While there may not be a sense of normalcy known prior to the pandemic for quite a while, even as Pfizer announced progress with its coronavirus vaccine, the event at Sienna was an important outlet for several families.
Going to a drive-in is not only a nostalgic affair for some — it’s also a contactless, outdoor alternative to traditional movie theaters. While indoor theaters like AMC said they are following social distancing guidelines by limiting seating to 40 percent capacity, the Centers for Disease Control and Prevention (CDC) has said that indoor gatherings are far more likely to transmit the virus.
There have been a few different options for drive-ins across Greater Houston since the pandemic hit in March. More recently, on Aug. 21, The Club at New Territory had an outdoor drive-up showing of “The Goonies,” charging $5 per vehicle and including a prepackaged snack bag with the purchase of a movie fare.

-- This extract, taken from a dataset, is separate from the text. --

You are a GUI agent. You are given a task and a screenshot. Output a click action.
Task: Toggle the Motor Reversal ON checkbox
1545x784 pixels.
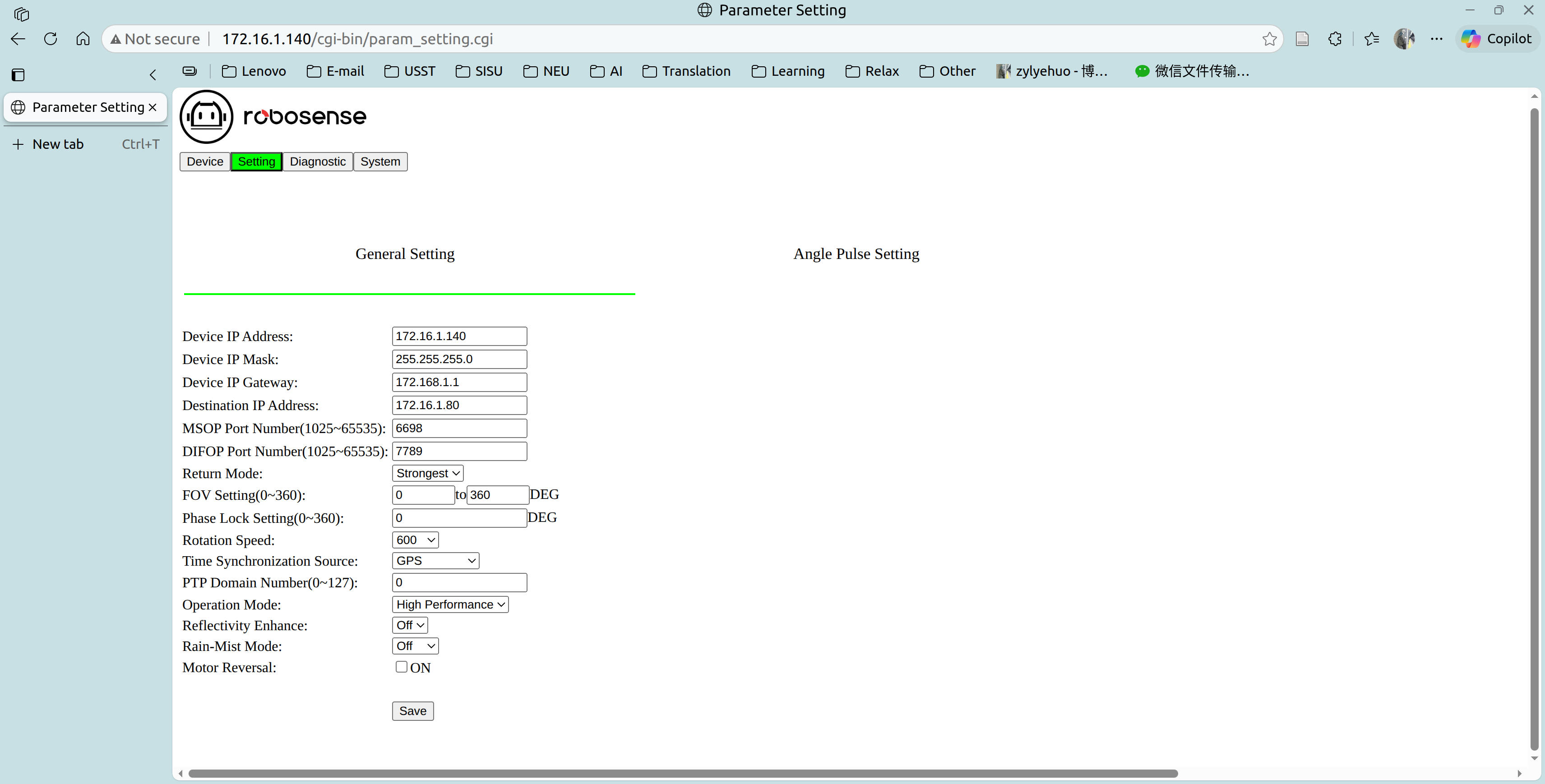401,667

Beginning in August and ending in October, Walmart launched a series of pop-up drive-ins in their store parking lots across the country, including several in the Houston area in September. Two of them were Richmond stores, including two nights each at 5660 West Grand Parkway South and 5330 Farm to Market Road 1640.
Sienna charged $15 per car, a relative bargain compared to the AMC First Colony location, where a single standard adult ticket for a 7 p.m. showing is $11.99. An FM radio frequency provided the audio for the movie.
A portion of the proceeds were donated to the Fort Bend Meals on Wheels charity, which helps provide food to vulnerable senior citizens.
Allison Bond, the marketing director for Johnson Development Corp., which designed the Sienna community, could not be reached for comment.
While several attendees were pleased with the opportunity to safely socialize outdoors with family and neighbors, the most common complaint was that their vantage point provided them either an awkward or obstructed view of the giant inflatable screen, which was set up on nearby Ironwood Pass Drive adjacent to the park, and faced southwest.
Marcos Botelho, a Sienna resident who works at Texas Children’s Hospital, said he came shortly after the park opened and an hour before the movie was set to start, but did not get a good spot to watch it.
Like many parents, he supervised his children who played with glow sticks and danced to music supplied by a DJ while they waited in line for concessions and more cars began to file in.
“We got here at 6:30 p.m. or so, and we parked by the road,” Botelho said. “Basically there was a tree and several cars in the way, so we can’t really see. But if you take that out of the equation, it’s fun for the kids just to be out. It’s something they’ve missed.”
Another Sienna resident, Cary Simons, brought her two children to watch “Smallfoot,” which she said they were excited to see for a second time.
“It’s been a long time since I’ve been to a drive-in,” Simons said. “I think it’s a great idea. It’s a great way to spend some time with the family all together.”
While Simons said their “angle was not great” and that she hoped it wouldn’t affect the experience, the main goal was to enjoy an evening out that was a departure from the sheltered lives many families have led as a precaution due to the ongoing pandemic.
She said Sienna had a similar drive-in event during the summer, which she and her family skipped. But she was eager to take advantage of the cooler fall weather.
“The kids are having fun, so that’s kind of the main thing,” Simons said. “I think we’d do it again. It’s a nice night, and I think we’d hope for a better spot. But the kids are having fun, and it’s better than being stuck inside in front of a video screen.”